Spodobała mi się od razu — szczupła, śliczna dziewczyna, ciemne długie włosy splecione w dziwne warkoczyki. Przyszła w kolorowej sukience, na szyi miała dużo różnych korali, na rękach błyskotki i bransolety. Prawdziwa hipiska. Ja też byłem hipisem, ale ubierałem się normalnie, chociaż… miałem dzwoneczek na szyi, korale i opaskę na włosach
– czytamy w wywiadzie zamieszczonym biografii Kory.
Byłem na pierwszym roku studiów, kończył się marzec 1968 roku, czyli rozruchy marcowe. [...] Miałem 19 lat, Kora 17. Była ważną kobietą w moim życiu, choć przecież nie pierwszą. [...] Kora była niezwykła
– wspomina obecny poseł PiS.
Mąż wokalistki: "Z jego poglądami się nie zgadzam"
Jak informuje dziennik Fakt, Terlecki zdołał także zjednać sobie Kamila Sipowicza.
Na początku sierpnia w Mielnie odbędzie festiwal, który nazywa się Hippieza. Będzie odniesienie do Kory. Ja jestem twarzą tego festiwalu, trochę mu patronuje. Tam właśnie odbył się pierwszy zlot hipisów w 1968 r., gdzie z Korą, czyli wtedy Olgą Ostrowską, przyjechał jej ówczesny chłopak "Pies", czyli Ryszard Terlecki oraz jej przyjaciółka Galia. To ona właśnie tam nazwała Olgę Korą
– powiedział "Faktowi" Kamil Sipowicz.
Sipowicz wypowiada się ciepło o Terleckim i prywatnie ma o nim bardzo dobre zdanie.

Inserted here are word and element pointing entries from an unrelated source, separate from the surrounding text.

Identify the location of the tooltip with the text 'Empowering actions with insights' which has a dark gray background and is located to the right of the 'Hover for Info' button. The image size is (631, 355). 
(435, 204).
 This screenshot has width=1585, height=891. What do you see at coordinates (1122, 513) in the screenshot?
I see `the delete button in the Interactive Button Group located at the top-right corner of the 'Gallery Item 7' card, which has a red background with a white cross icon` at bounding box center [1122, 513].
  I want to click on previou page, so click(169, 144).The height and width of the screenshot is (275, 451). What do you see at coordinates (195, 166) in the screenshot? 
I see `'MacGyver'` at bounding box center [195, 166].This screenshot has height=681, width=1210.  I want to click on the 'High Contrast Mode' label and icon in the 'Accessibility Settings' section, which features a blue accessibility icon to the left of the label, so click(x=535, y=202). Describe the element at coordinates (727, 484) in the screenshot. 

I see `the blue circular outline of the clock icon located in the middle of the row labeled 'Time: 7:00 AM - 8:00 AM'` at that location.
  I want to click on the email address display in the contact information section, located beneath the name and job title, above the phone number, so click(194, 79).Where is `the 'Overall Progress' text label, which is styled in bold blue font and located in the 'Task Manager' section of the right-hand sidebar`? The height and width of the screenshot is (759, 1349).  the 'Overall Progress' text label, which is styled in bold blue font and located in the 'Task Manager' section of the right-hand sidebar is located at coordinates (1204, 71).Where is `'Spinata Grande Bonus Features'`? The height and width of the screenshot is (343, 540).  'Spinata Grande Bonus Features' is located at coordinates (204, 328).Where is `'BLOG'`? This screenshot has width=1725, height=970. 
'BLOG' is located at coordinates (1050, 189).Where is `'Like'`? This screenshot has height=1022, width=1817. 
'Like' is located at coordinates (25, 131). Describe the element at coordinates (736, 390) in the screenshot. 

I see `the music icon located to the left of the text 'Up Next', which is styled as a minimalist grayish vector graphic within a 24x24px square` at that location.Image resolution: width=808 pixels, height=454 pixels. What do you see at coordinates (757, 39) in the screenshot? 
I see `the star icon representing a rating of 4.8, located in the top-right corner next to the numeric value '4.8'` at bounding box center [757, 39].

Przeprowadziłem z nim bardzo miłą rozmowę do książki "Hipisi w PRL-u". Z jego poglądami politycznymi się nie zgadzam, ale jest to miły człowiek
– mówi "Faktowi" Sipowicz.
Gwiazda urodziła się 8 czerwca 1951 w Krakowie. Jej dzień urodzin obchodzono w tym roku szczególnie. Kraków upamiętnił bowiem Olgę Sipowicz, nadając jej imię jednemu ze skwerów znajdującemu się u zbiegu ulic Juliana Fałata i Bolesława Prusa w centrum miasta. W uroczystości wzięło udział wielu znakomitych gości, a aktorka z Teatru Nowego Proxima, Katarzyna Chlebny, wykonała piosenkę "Krakowski spleen".